流出

 昨夜は YouTube の船衝突映像と、それに寄せられた千件以上のコメントの一部を見ていた。コメントの 95% 以上は「よくぞ投稿してくれた」という賞賛。残りは外交への悪影響を懸念する声。

 新聞サイトの報道を見ると、日本政府側は慌てふためいてひたすら投稿者探しに血眼、中国の政府と人民は強硬姿勢を崩さず、という調子のようだ。日本の民衆の声を取り上げた記事は見当たらない。流出を由々しき非常事態のように書く新聞が多いけれども、その割には YouTube の投稿映像タイトルを記事中にきちんと書いて読者のアクセスを手助けしていたのはなぜだろう? 中国の反応も本当にそんなに一面的だろうか。中国人民から多少とも中国政府批判の声が上がっているのは間違いないと思うが、それを日本の新聞は書けないのだろうか。日本と中国、政府と国民とマスコミ、それぞれの言動がひどく乖離しているようでもどかしい。

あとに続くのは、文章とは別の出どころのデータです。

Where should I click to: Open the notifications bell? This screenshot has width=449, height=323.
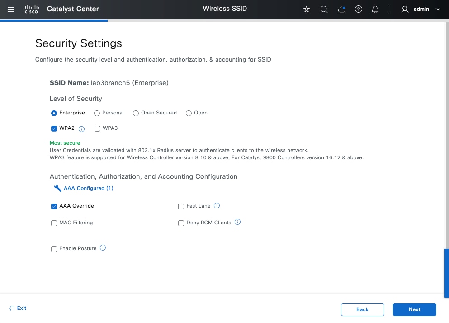(375, 9)
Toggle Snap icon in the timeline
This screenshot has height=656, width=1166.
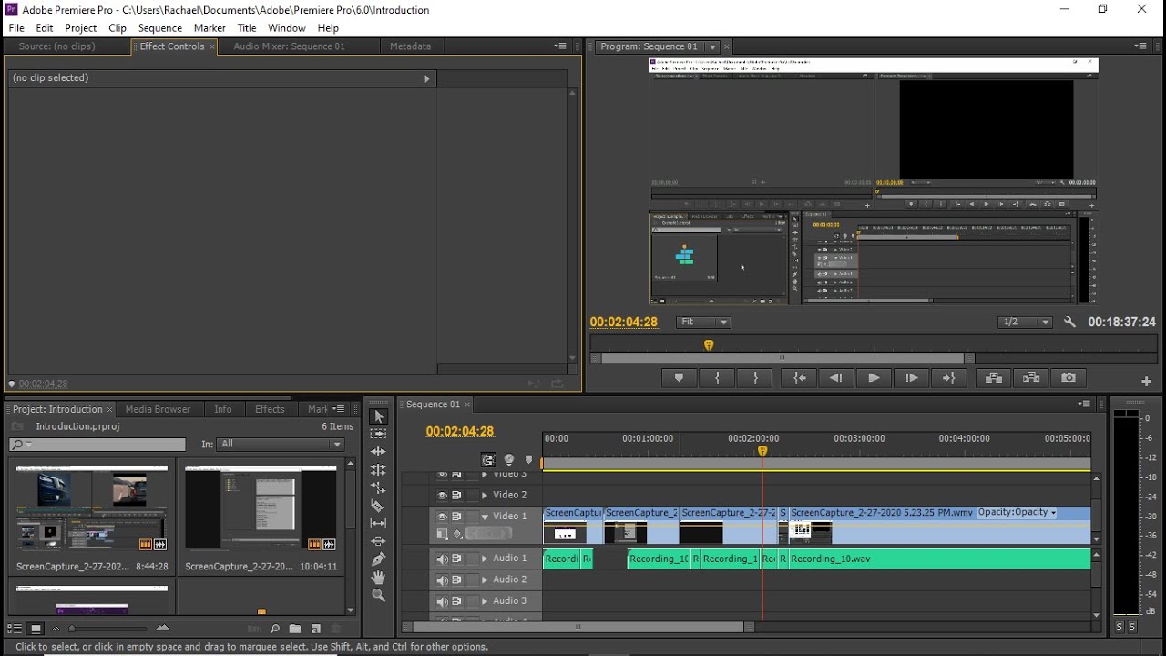(488, 460)
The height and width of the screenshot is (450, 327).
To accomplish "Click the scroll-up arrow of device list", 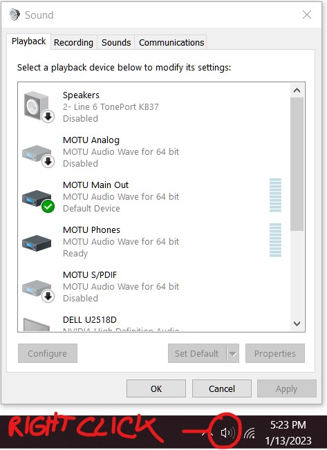I will click(297, 91).
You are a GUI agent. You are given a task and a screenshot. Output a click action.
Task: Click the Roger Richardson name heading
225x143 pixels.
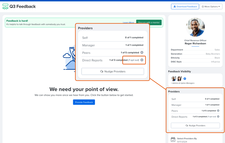coord(195,44)
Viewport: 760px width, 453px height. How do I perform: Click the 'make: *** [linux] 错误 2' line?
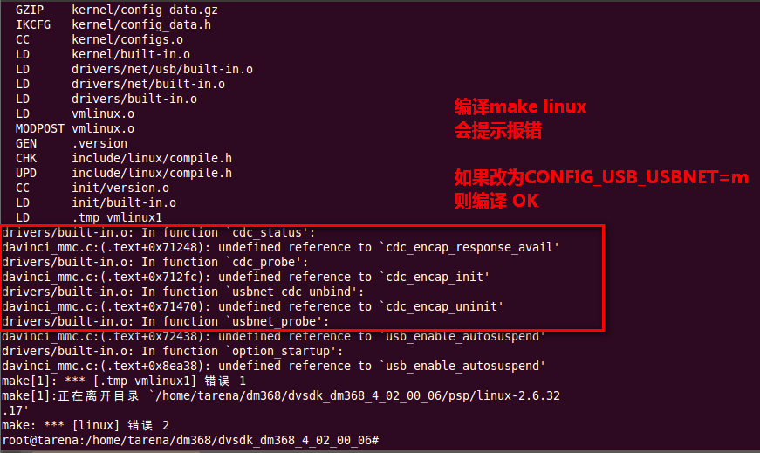(x=86, y=426)
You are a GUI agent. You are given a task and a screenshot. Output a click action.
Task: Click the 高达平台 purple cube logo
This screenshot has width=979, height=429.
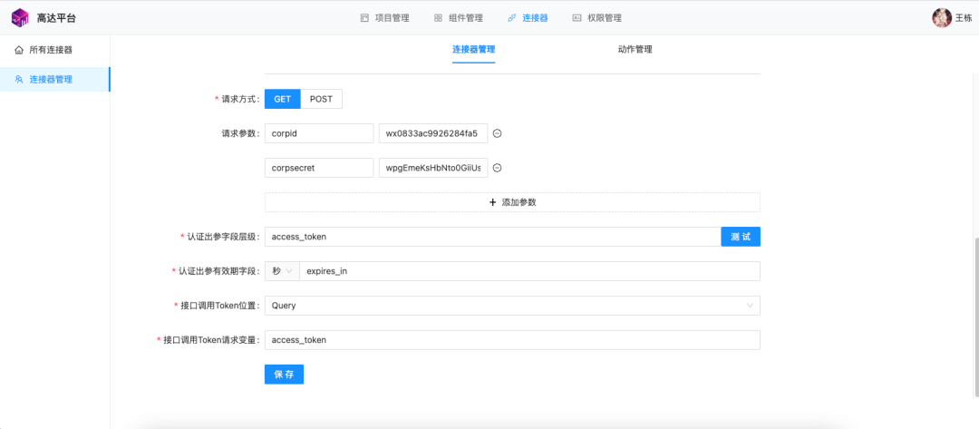[x=21, y=17]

 中国が日本に、ビデオを公開しないよう要請していたと聞く。暴力を振るっておいて「人に言うな」と脅していたわけか。
 世の中には公にせずにおいたほうがよい真実もあるだろうが、これほどベーシックな認識に関わる映像なら、広く人々の目に触れたのは結果的に良かったと思う。まず何が起こったかを両国が共通認識として持ち、それから対話を始めなければならない。原爆に関する日米間の認識の違いでも同じこと。

 レアメタル資源をなるべく中国に依存せずにすむ道を探らなければ。材料の研究者にできることはその程度。どこまでやれるかわからないが。